JULIE SUSSET //

Elodie Bernard
(Regard B, commissaire d’exposition et directrice artistique) pour La peau de l’ours, Bruxelles, Avril 2018

Dans une palette reconnaissable de couleurs vives et de verts dominants, Julie Susset superpose et fait dialoguer des souvenirs de natures qu’elle s’invente. Parcs, serres tropicales, arbres qui bordent les rues, sont tout autant de natures construites et ordonnées par l’Homme dont la jeune peintre s’empare. Comme une nécessité, la peinture s’est imposée à Julie Susset. Autodidacte, elle a recommencé à peindre lorsqu’elle était à Paris et a trouvé en ces représentations végétales comme un souffle nouveau. Un besoin de s’évader, un besoin de retour aux choses simples, qui nous laisse entrevoir le côté anxiogène que peuvent avoir les très grandes villes sur la création artistique. Dans des all over où la peinture jaillit, coule, s’étire, il est question de matière, de couleur et surtout de gestes. Dans une grande liberté offerte par le médium qu’est la peinture, Julie interroge les fantasmes, la façon dont notre imaginaire les construit et parfois sature de cette idéalisation.

ALALOBA (A la lova)

EXPOSITION PERSONNELLE au sein de la Triptyque Galerie
du 6 juin au 8 juillet 2025

Introduction à l’exposition : Avant de vous présenter Alaloba (A la Lova), je dois tout d’abord, réactiver vos souvenirs et vous parler de la performance de Julie Susset du 15 août 2024. Cette performance nous a réunis dans une intention complètement spontanée. Comme un 1er souffle, cet événement était l’amorce de l’exposition pour laquelle nous nous sommes réunis du 6 juin au 8 juillet 2025. C’est un projet que nous avions envie de vous proposer en amont afin de sensibiliser au travail de création d’une toile et de l’exposition qui en découle, cet instant où toute la dimension de l’artiste prend son sens.

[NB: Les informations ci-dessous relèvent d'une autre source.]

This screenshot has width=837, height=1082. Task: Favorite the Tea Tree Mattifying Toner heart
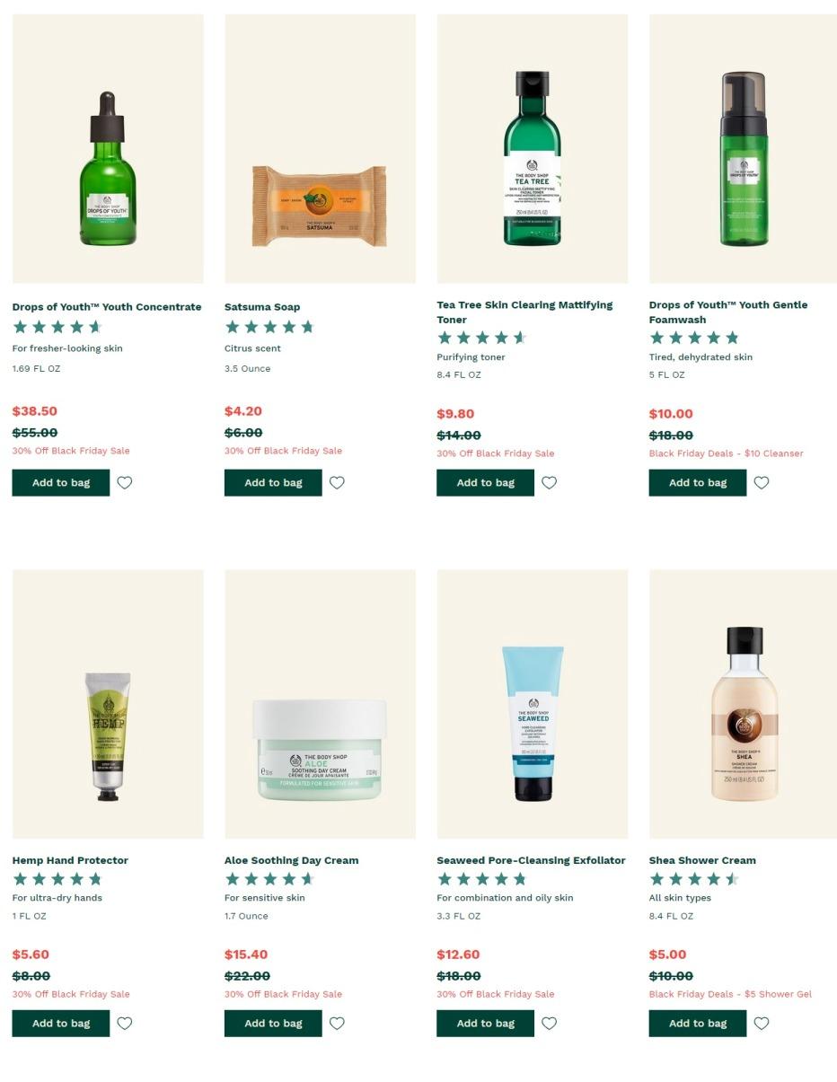pyautogui.click(x=549, y=483)
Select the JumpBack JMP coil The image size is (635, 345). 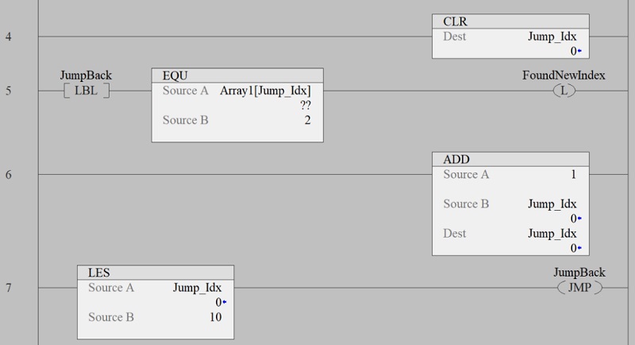pyautogui.click(x=579, y=288)
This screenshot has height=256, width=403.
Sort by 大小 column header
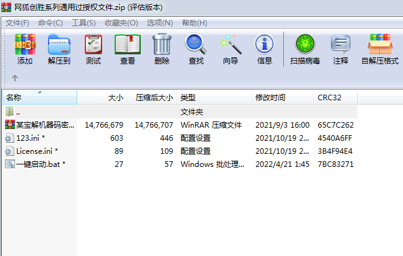116,98
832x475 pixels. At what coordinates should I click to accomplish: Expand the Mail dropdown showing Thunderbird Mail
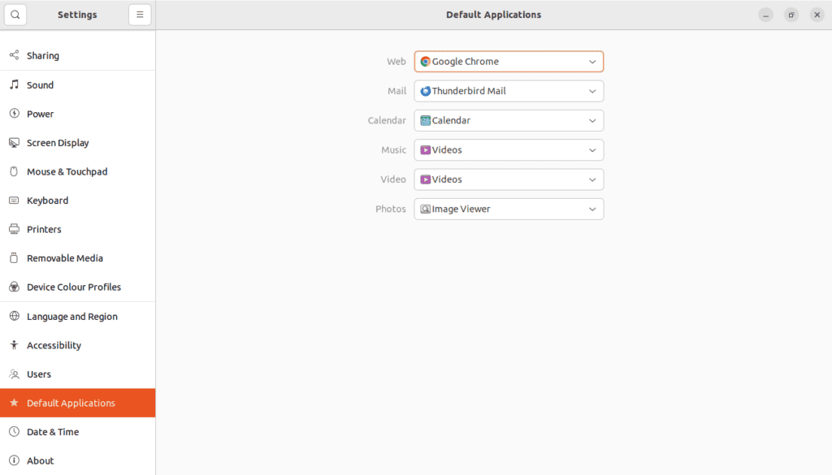coord(508,91)
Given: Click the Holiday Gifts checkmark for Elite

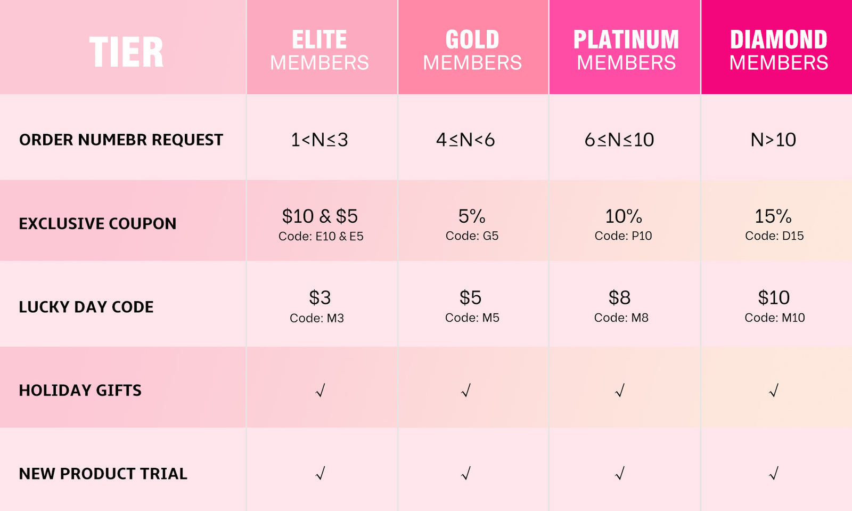Looking at the screenshot, I should click(320, 391).
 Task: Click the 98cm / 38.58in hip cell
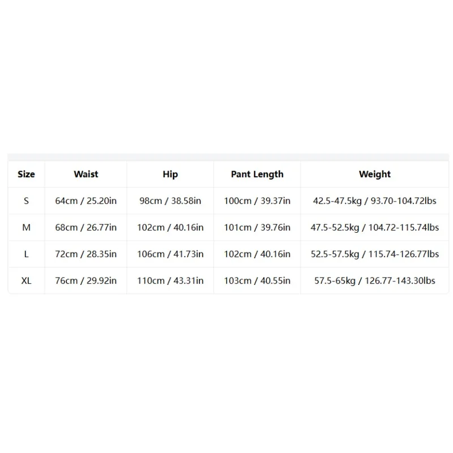pos(170,201)
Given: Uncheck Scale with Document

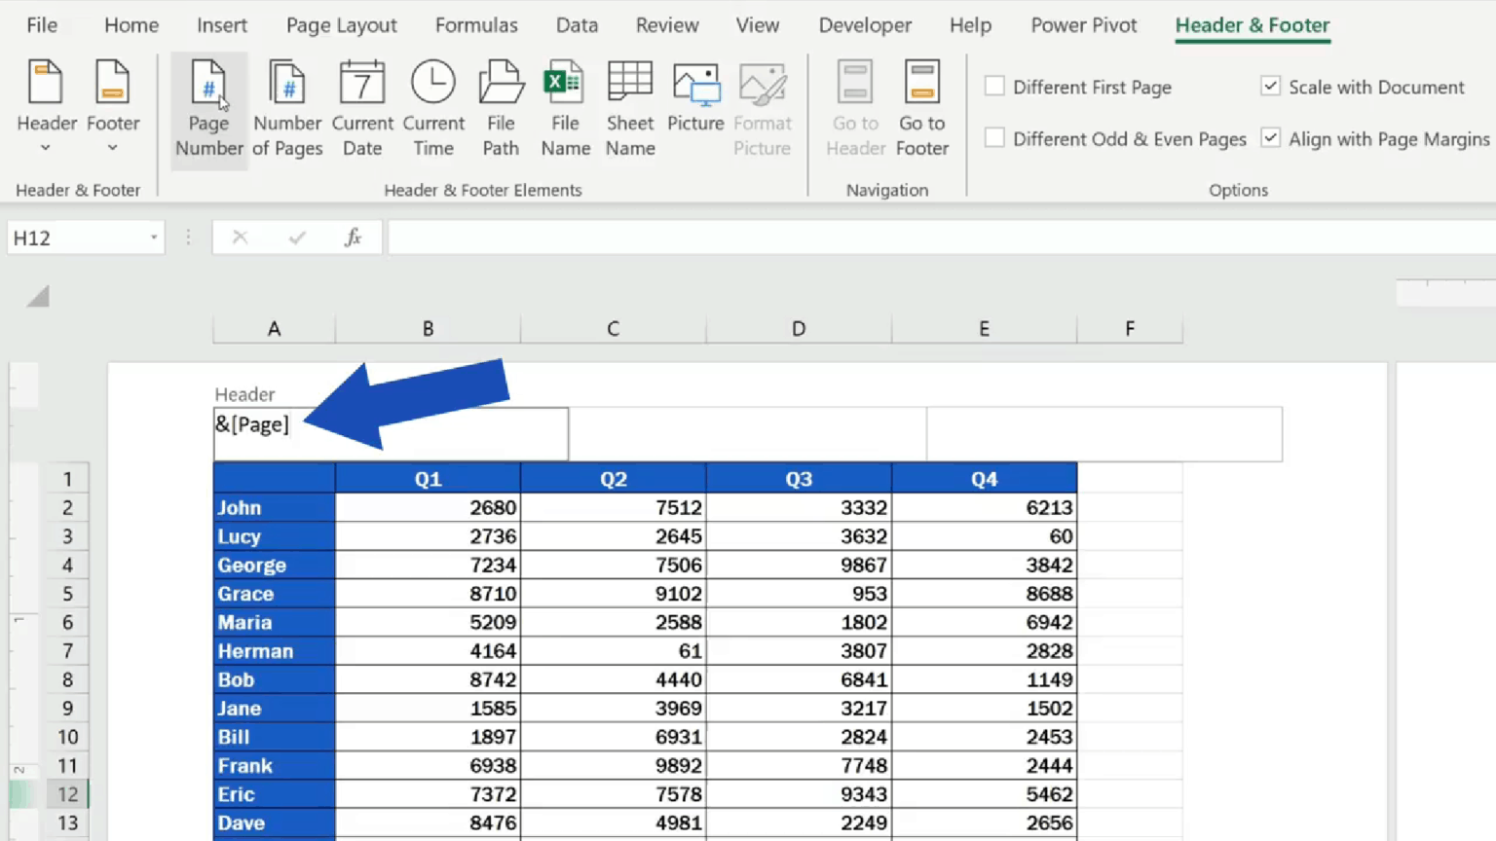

Les 2 toiles peintes in situ et accrochées sur les murs du marché de la chaume ont été les préliminaires d’Alaloba, certains chanceux ont eu le privilège d’avoir un petit morceau de ce travail lors de la découpe de la 1ère toile. La seconde toile, a été le point de départ du SoloShow de ce soir. Vous retrouverez d’ailleurs certaines parties qui ont été refaçonnées et travaillées pour l’exposition, y compris les minis formats, morceaux d’un ensemble.

Alaloba (A la lova), le solo show, que nous vous présentons au sein de la Triptyque Galerie est l’aboutissement d’1 an de travail et de plus de 2 années de processus créatif et de strates de vie, et bientôt, 5 longues années depuis notre rencontre, où nous nous sommes dits qu’un jour notre exposerions ensemble. Bref, une somme d’émotions à mettre en couleur.

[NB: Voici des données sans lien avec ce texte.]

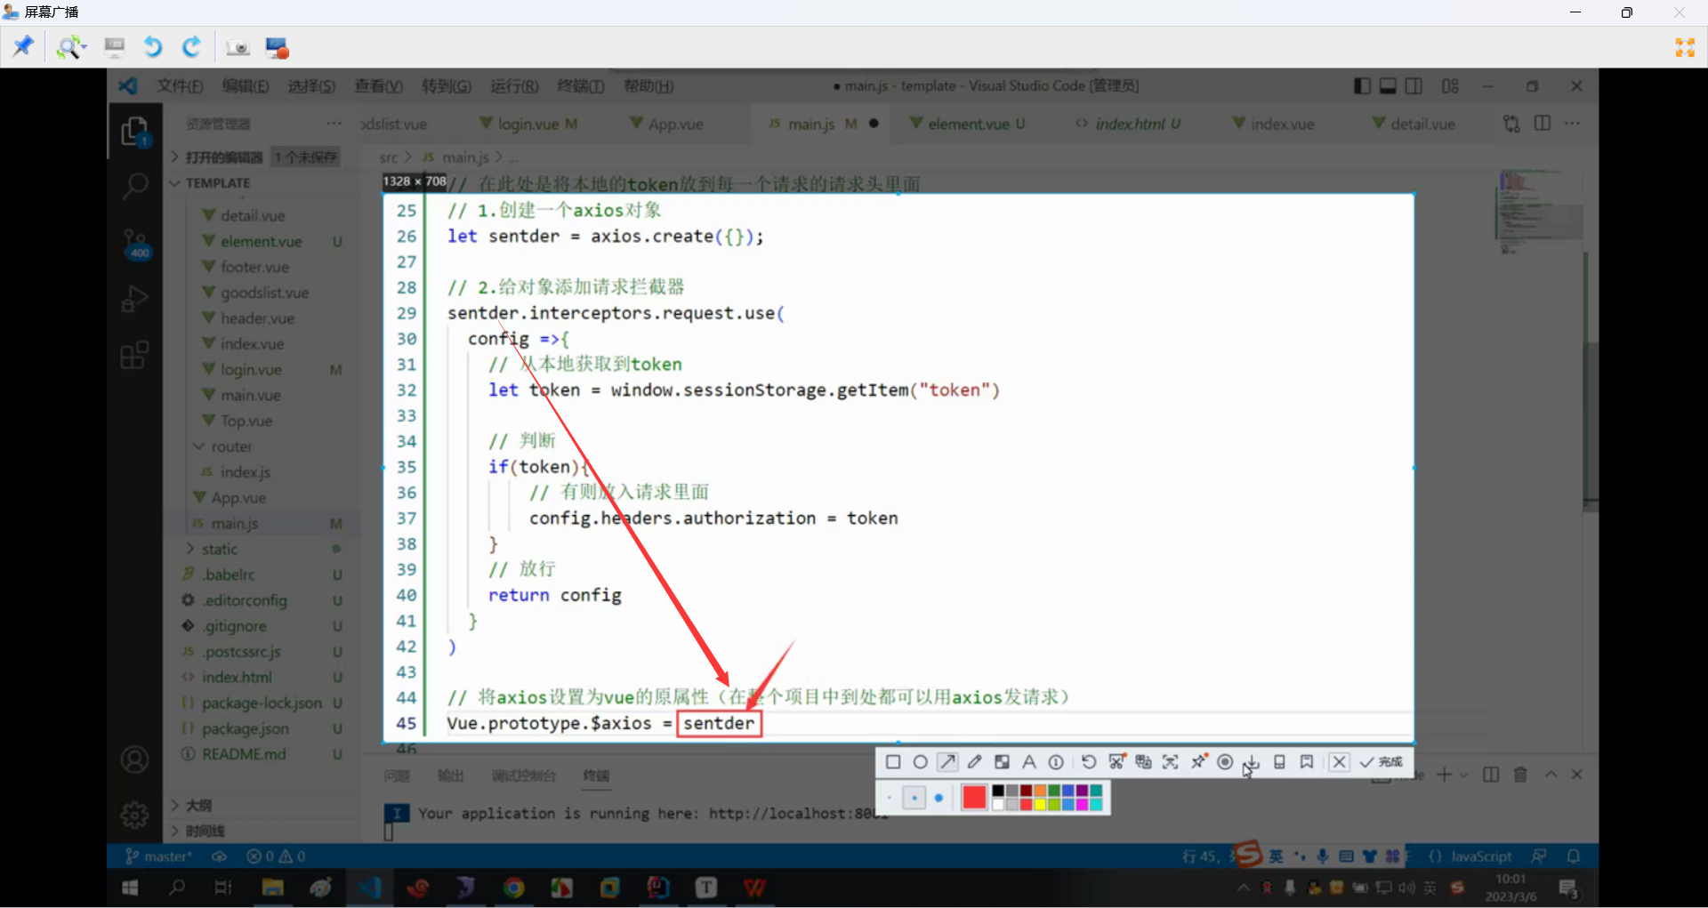
Task: Pick the text annotation tool
Action: click(x=1029, y=762)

Alors, Alaloba, qu’est-ce que c’est ?
Alaloba, c’est l’histoire d’une énergie. Une énergie combative, conquérante, résiliente.

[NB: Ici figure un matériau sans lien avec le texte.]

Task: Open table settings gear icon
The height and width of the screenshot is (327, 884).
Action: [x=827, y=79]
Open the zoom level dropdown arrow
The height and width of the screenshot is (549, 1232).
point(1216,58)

Ça pulse, ça vibre, ça déborde de couleurs. Cette créativité, improvisée, mais travaillée, relève de l’instinct et de l’instant. Ce que Julie Susset ne dira pas avec les mots, elle le peint, à la manière d’une danse, de gestes qui relèvent du partage. Le partage du grand, de quelque chose qui nous dépasse. Les proportions sont à l’image de l’énergie qui fourmille, se mesurer à ce qu’on ne maîtrise pas. S’adapter encore et toujours.

Ça met une claque, ça bouscule, et c’est tout l’art d’être vivant. En chacun de nous, il y a ce côté primitif, instinctif, que nous domptons à hauteur de la société dans laquelle nous vivons. Julie, se laisse la liberté de l’exprimer, ses toiles sont des amazones en route dans une bataille pour le partage, pour le naturel, pour le vivant, une ode aux femmes, aux puissantes, aux fragiles, aux combattantes de tous les instants et de toutes les guerres, pour la paix, pour le partage. J’y vois l’énergie de grandes femmes. L’énergie de celles qui insufflent aux autres.

Certains traits se dessinent sous l’impulsion de ces lignes colorées. À vous de chercher, d’imaginer. C’est un univers dans lequel il faut entrer au-delà de l’abstraction et oublier le rationnel.